Pulsational Instability of Quasi-Stars: Interpreting the Variability of Little Red Dots

TL;DR

This paper investigates the pulsational stability of quasi-stars, proposing that their oscillations can explain observed variability in early universe red sources and influence black hole seed growth.

Contribution

It introduces a theoretical instability strip for quasi-stars and links pulsations to observed variability, advancing understanding of early black hole formation.

Findings

Unstable radial pulsations occur in quasi-star models with T_eff ~ 5000-5200 K.

Pulsation periods range from 10 to 180 years, matching observed variability.

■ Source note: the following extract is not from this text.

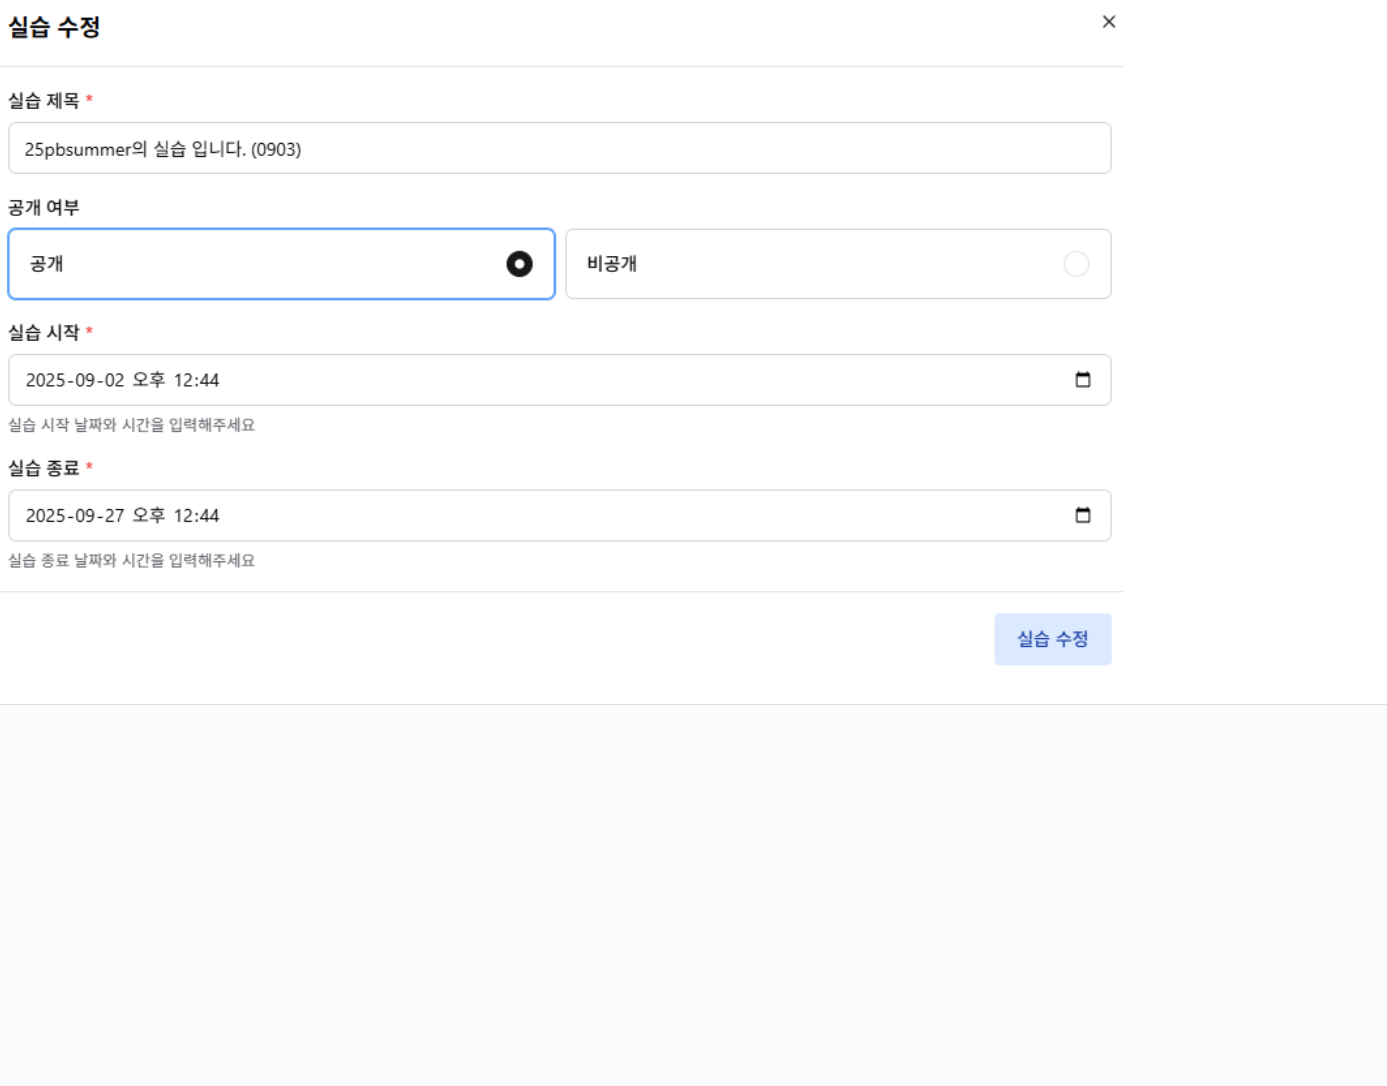1387x1086 pixels.
Task: Select day 27 in 실습 종료 field
Action: pyautogui.click(x=114, y=516)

Pulsations may drive mass loss, impacting black hole seed growth.

Abstract

The JWST discovery of "Little Red Dots" (LRDs) has revealed a population of compact, red sources at $z \sim 5-10$ that likely host supermassive black holes (SMBHs). Recent observations of the gravitationally lensed LRD R2211-RX1 reveal century-scale photometric variability and a hysteresis loop in the luminosity-temperature plane, strongly suggesting that the optical emission originates from a pulsating, stellar-like photosphere rather than an accretion disk. This supports the "quasi-star" hypothesis, where a rapidly growing black hole seed is embedded within a massive, radiation-pressure supported envelope. In this work, we investigate the stability of these envelopes using the stellar evolution code MESA coupled with the non-adiabatic oscillation code GYRE. We identify a theoretical "Quasi-Star Instability Strip" with a blue edge at $T_{\mathrm{eff}} \approx 5000-5200$ K. Models hotter than this threshold are stable, consistent with the non-variable LRD R2211-RX2 ($T_{\mathrm{eff}} \approx 5000$ K), while cooler models are unstable to radial pulsations driven by the $\kappa$-mechanism in helium and hydrogen ionization zones. For quasi-star masses in the range $M_\star \sim 10^4-10^5 M_\odot$, we find that the unstable fundamental radial modes ($\ell =0$, n$_{\rm p}=1$) have periods in the range $\sim 20-180$ years. The first overtone ($\ell =0$, n$_{\rm p}=2$) is also unstable or marginally stable in some of our models, with typical pulsation timescales $\sim 10-30$ years. These oscillations match the co-moving frame variability timescale of RX1. We argue that these violent pulsations likely drive enhanced mass loss analogous to super-AGB winds, which could affect the duration of the quasi-star phase and regulate the final mass of the seeded black hole.